Adapun post-truth politik menggambarkan situasi yang berkaitan dengan keadaan masyarakat di mana fakta-fakta objektif kurang berpengaruh dalam membentuk opini publik dibanding emosi dan kepercayaan seseorang. Era Post-truth saat ini dibentuk oleh perkembangan teknologi yang memungkinkan setiap orang mencari kebenaran menurut pengalamannya sendiri. Bahkan post-truth secara khusus sering disamakan dengan propaganda dan disinformasi sehingga post-truth sering digunakan untuk menyebut pola kampanye dalam banyak pemilihan umum.

Propaganda sebagai perwujudan komunikasi politik digunakan dalam menyebar luaskan pesan-pesan yang telah dirancang dengan sedemikian rupa untuk mempengaruhi opini khalayak dalam pemilihan presiden Indonesia 2019. Pesan-pesan propaganda yang dirancang tidak semuanya sesuai dengan fakta empiris, namun seringkali berisi hoax atau disinformasi yang tidak sesuai dengan fakta sebenarnya. Hal ini didasarkan pada pemahaman bahwa sasaran propaganda pada dasarnya adalah bukan nalar dan argumen audien melainkan emosi khalayak. Propaganda melalui media sosial dianggap sebagai propaganda horizontal, karena aktivitas ini tidak hanya didominasi oleh elit kepentingan maupun kelompok besar saja tetapi menyebar termasuk kelompok kecil.

Isi       

Isu-isu negatif yang disebarluaskan melalui media sosial twitter digunakan untuk mempengaruhi opini publik. Isu-isu negatif ini menurut pandangan Lasswell merupakan propaganda dalam bentuk cerita, rumor dan mitos untuk mengontrol opini publik. Propaganda semacam ini, nampak dilakukan secara sengaja dan sistematis oleh para propagandis dengan menggunakan semua saluran media komunikasi terutama media sosial.

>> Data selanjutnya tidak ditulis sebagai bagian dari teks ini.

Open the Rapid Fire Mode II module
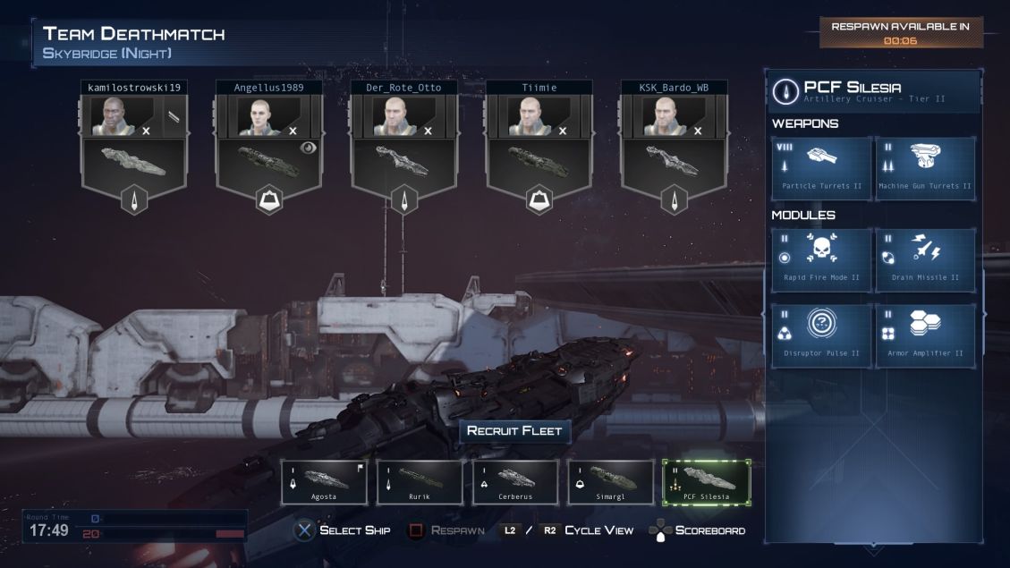Screen dimensions: 1010x568 tap(821, 260)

Pada konteks pemilihan presiden Indonesia 2019, kedua kandidat sama-sama diterpa propaganda dan pesan post-truth yang selalu negatif. Propaganda bisa terjadi pada banyak isu dan banyak level. Jokowi yang digambarkan sebagai seorang pembohong merupakan propaganda yang jahat, tetapi kondisi itu tidak cukup untuk mewakili post-truth era. Sama seperti isu Prabowo yang melanggar hak asasi manusia di masa lalu, juga tidak cukup dikategorikan sebagai post-truth karena isu tersebut berkaitan dengan hukum yang bisa dibuktikan ketika ada political will dari lembaga penegak hukum.

Isu-isu negatif yang menerpa calon presiden baik Jokowi maupun Prabowo merupakan bagian dari agenda propaganda yang dilakukan oleh pihak lain. Salah satu tujuan propaganda ini adalah menciptakan mitos di masyarakat agar banyak orang menyakini tanpa perlu membuktikannya. Mitos dalam konteks propaganda menjadi aspek sentral dalam persuasi politik.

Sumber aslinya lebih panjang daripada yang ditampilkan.